U.Va. Medical and Nursing Students Learn Together to Address End-of-Life Issues

April 05, 2011

April 5, 2011 — Discussions about end-of-life issues are hard for patients and families – and for health care professionals. Nurses and doctors are challenged by the complex topic, although they may routinely witness the pain, suffering and ethical issues at life's end.

To help medical and nursing students learn to address these issues with compassion and understanding, the University of Virginia's schools of Nursing and Medicine are working together to provide inter-professional programs that will foster teamwork between these future health care providers in delivering effective end-of-life clinical care and responding to patients' needs.
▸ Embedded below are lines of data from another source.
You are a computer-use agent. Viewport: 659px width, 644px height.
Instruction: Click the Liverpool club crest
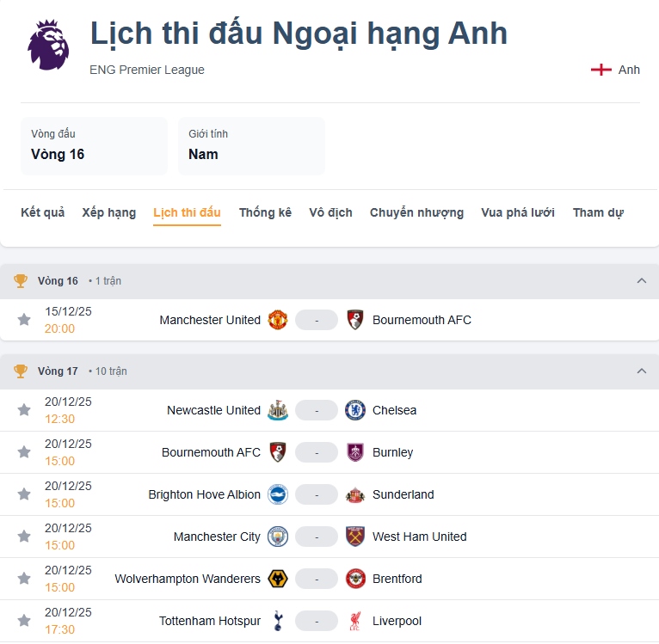click(354, 621)
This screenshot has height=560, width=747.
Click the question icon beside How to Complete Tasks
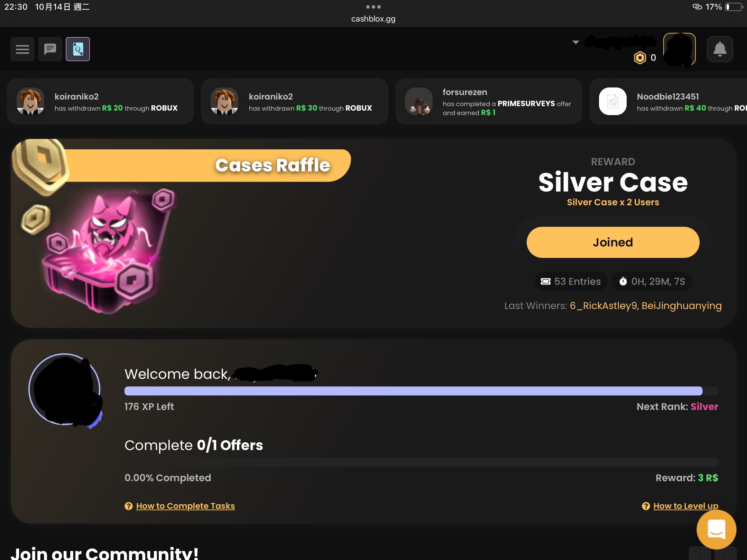(129, 506)
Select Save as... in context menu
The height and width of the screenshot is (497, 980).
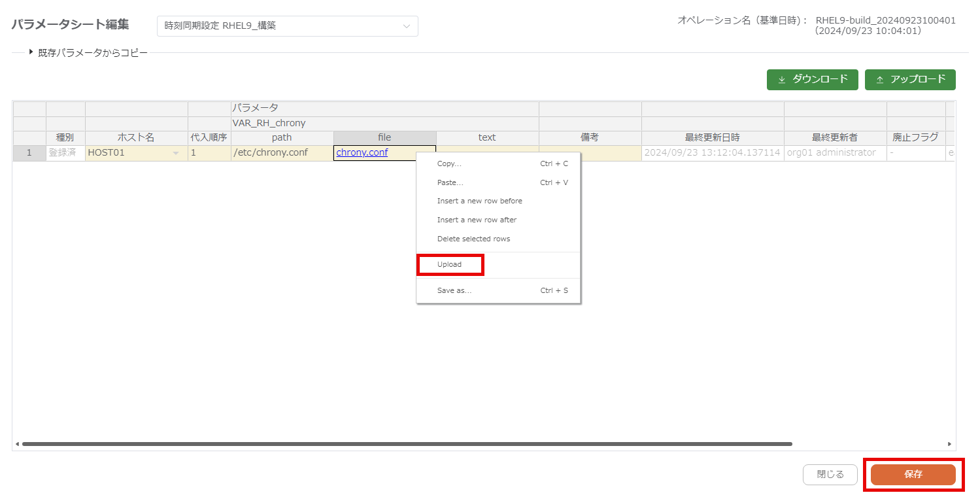pos(454,290)
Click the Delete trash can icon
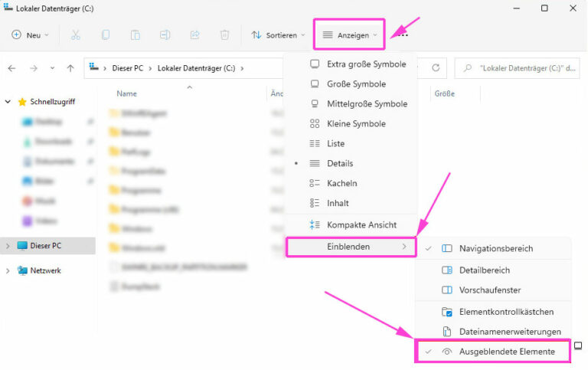Image resolution: width=588 pixels, height=370 pixels. tap(224, 35)
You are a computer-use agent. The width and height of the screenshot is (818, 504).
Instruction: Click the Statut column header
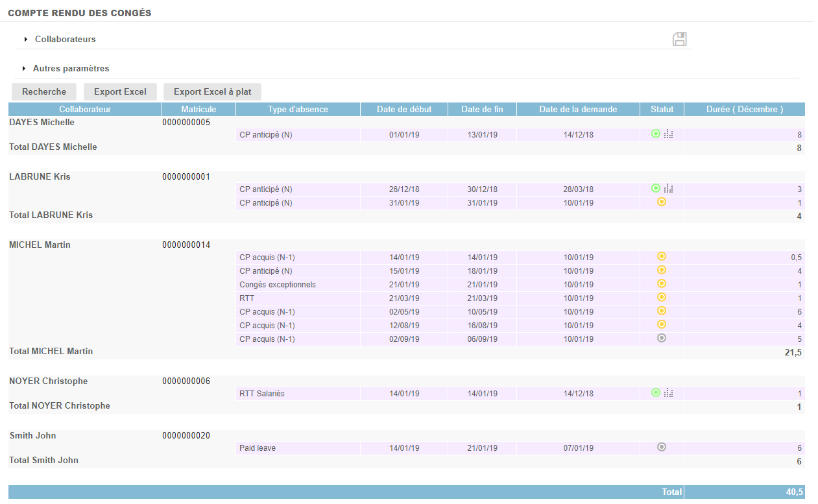662,110
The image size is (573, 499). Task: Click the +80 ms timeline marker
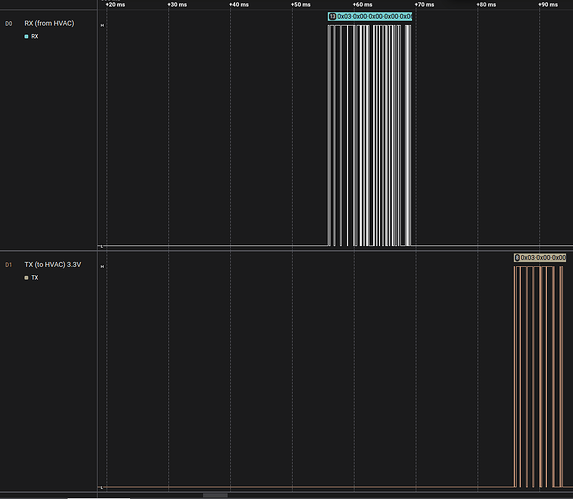point(486,5)
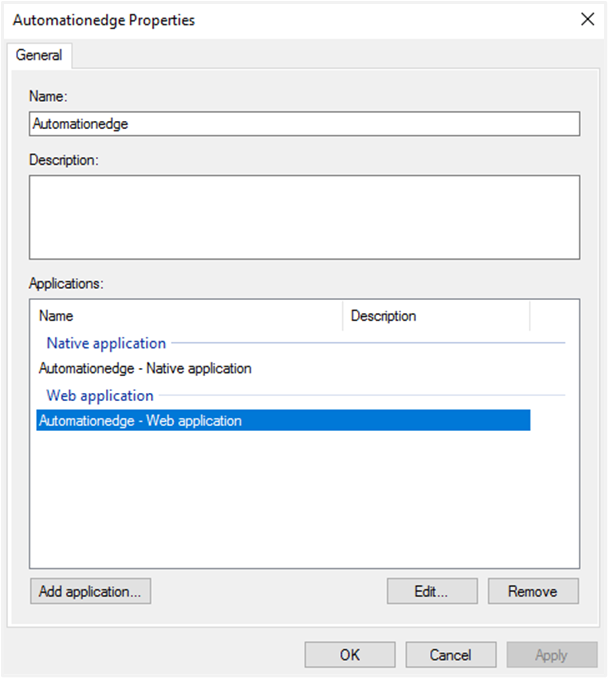The width and height of the screenshot is (608, 678).
Task: Click the blank header right of Description
Action: 554,316
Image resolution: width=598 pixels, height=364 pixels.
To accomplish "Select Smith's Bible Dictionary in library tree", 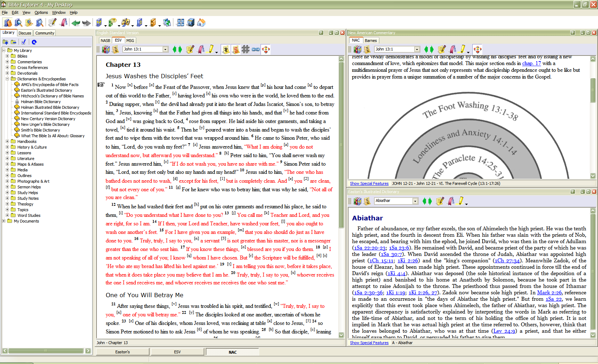I will coord(40,130).
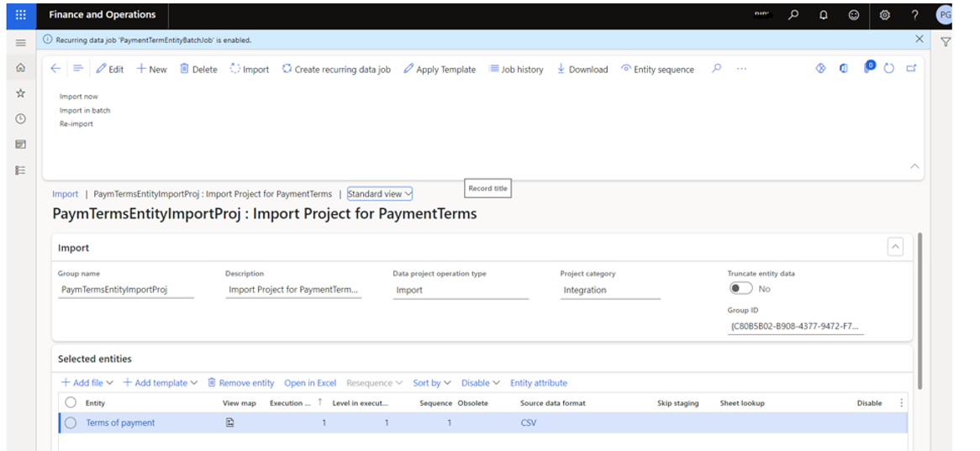Click the Home icon in left sidebar
This screenshot has height=451, width=980.
[21, 68]
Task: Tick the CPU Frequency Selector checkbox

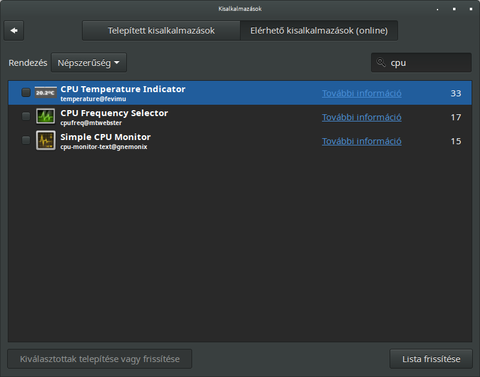Action: coord(26,116)
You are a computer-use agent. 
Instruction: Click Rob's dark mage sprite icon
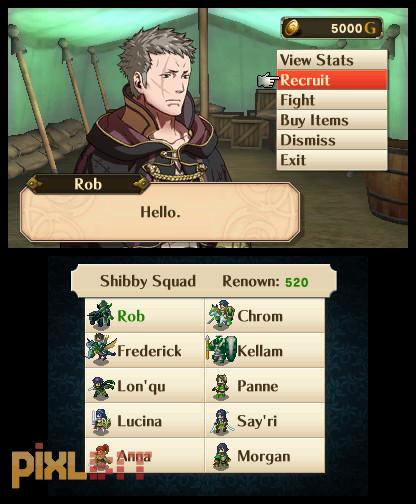100,315
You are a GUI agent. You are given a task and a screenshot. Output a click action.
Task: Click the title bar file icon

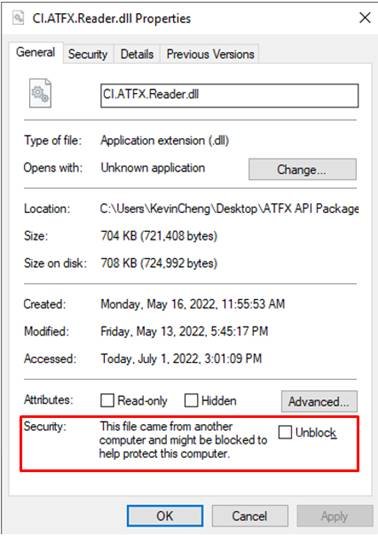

This year, two educational initiatives are addressing these issues: "Witnessing Suffering," organized by the School of Medicine, and "Difficult Discussions," a program that began in the School of Medicine and since 2009 is a collaborative initiative with the School of Nursing. The programs are aimed at third-year nursing and medical students who are immersed in the clinical portion of their educations.
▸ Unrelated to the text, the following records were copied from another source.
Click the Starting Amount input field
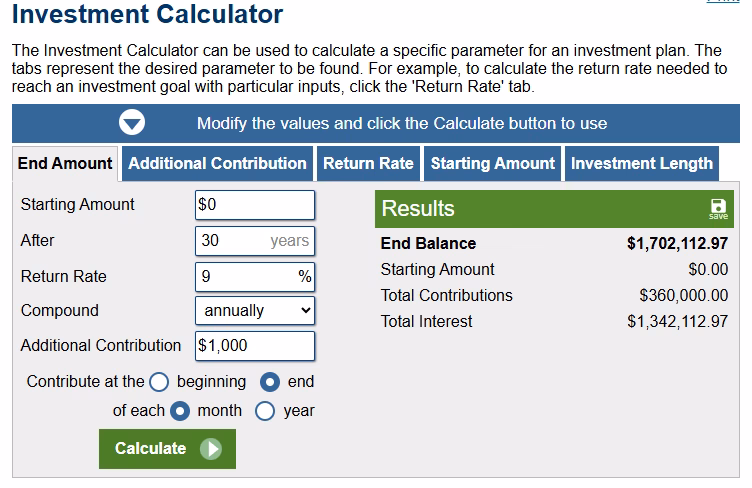This screenshot has height=488, width=752. 255,205
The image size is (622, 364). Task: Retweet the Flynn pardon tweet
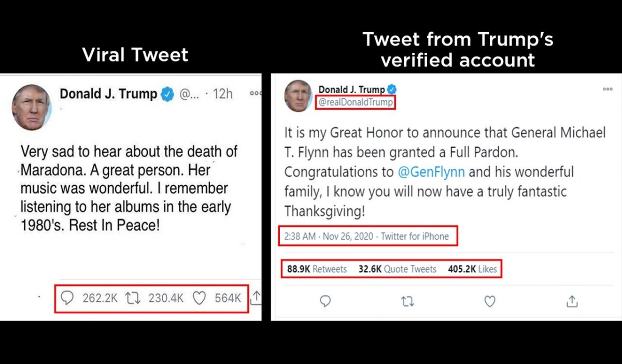coord(407,301)
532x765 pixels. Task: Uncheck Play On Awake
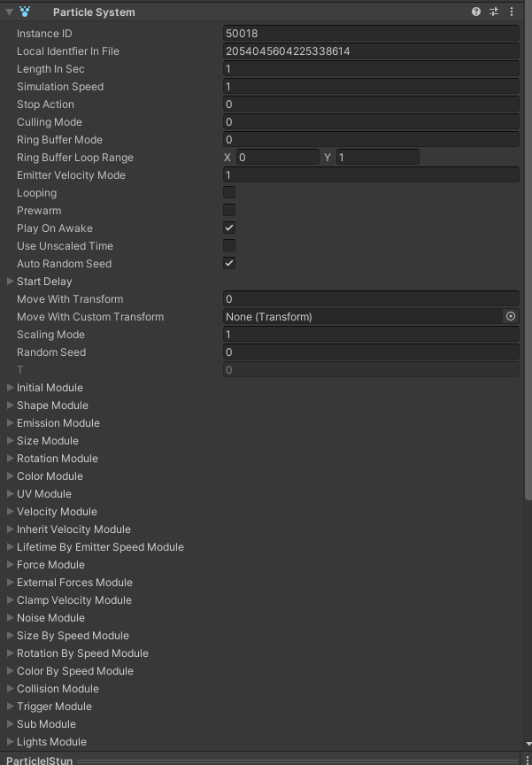(229, 228)
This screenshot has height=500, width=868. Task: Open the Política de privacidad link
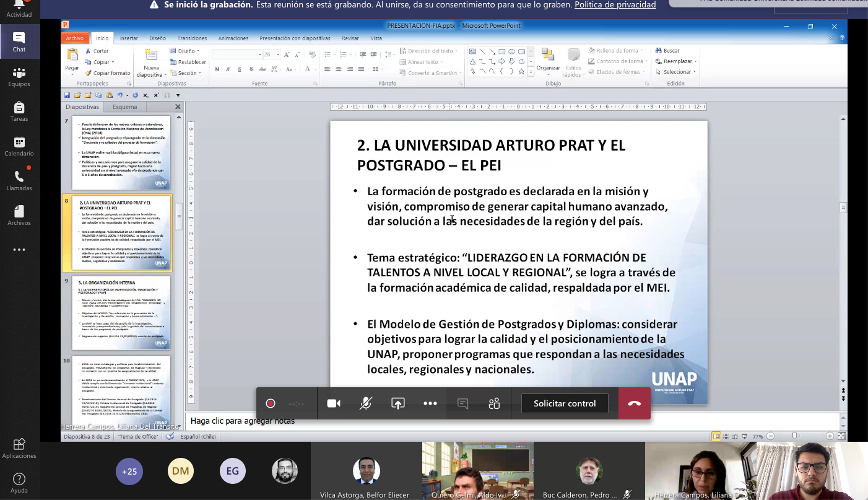click(x=615, y=5)
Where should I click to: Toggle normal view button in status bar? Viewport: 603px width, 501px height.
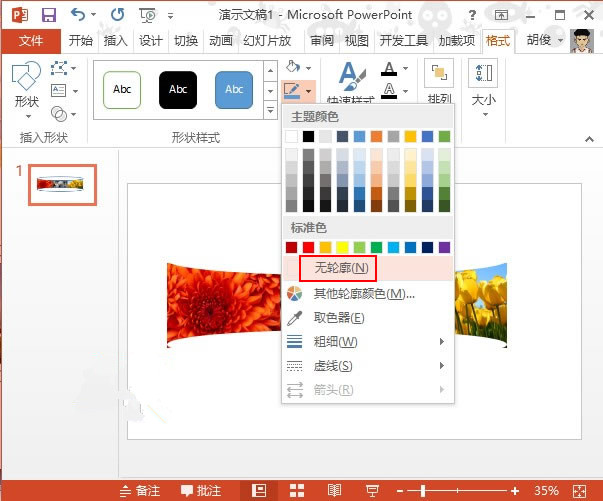pyautogui.click(x=259, y=490)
In February, the medical and nursing students participated in the daylong workshop, "Witnessing Suffering." The project centered on dramatic readings of Sophocles' drama "Women of Trachis," which deals with human suffering and compassionate presence.

"Focusing on plays, rather than patients, empowers participants equally, momentarily suspending workplace hierarchies," said Marcia Day Childress, associate professor of medical education and director of programs in humanities in U.Va's Center for Biomedical Ethics and Humanities. Childress and colleagues developed the program based on "End of Life," a dramatic presentation developed by classicist and theater director Bryan Doerries, founder of the New York-based Theater of War Productions.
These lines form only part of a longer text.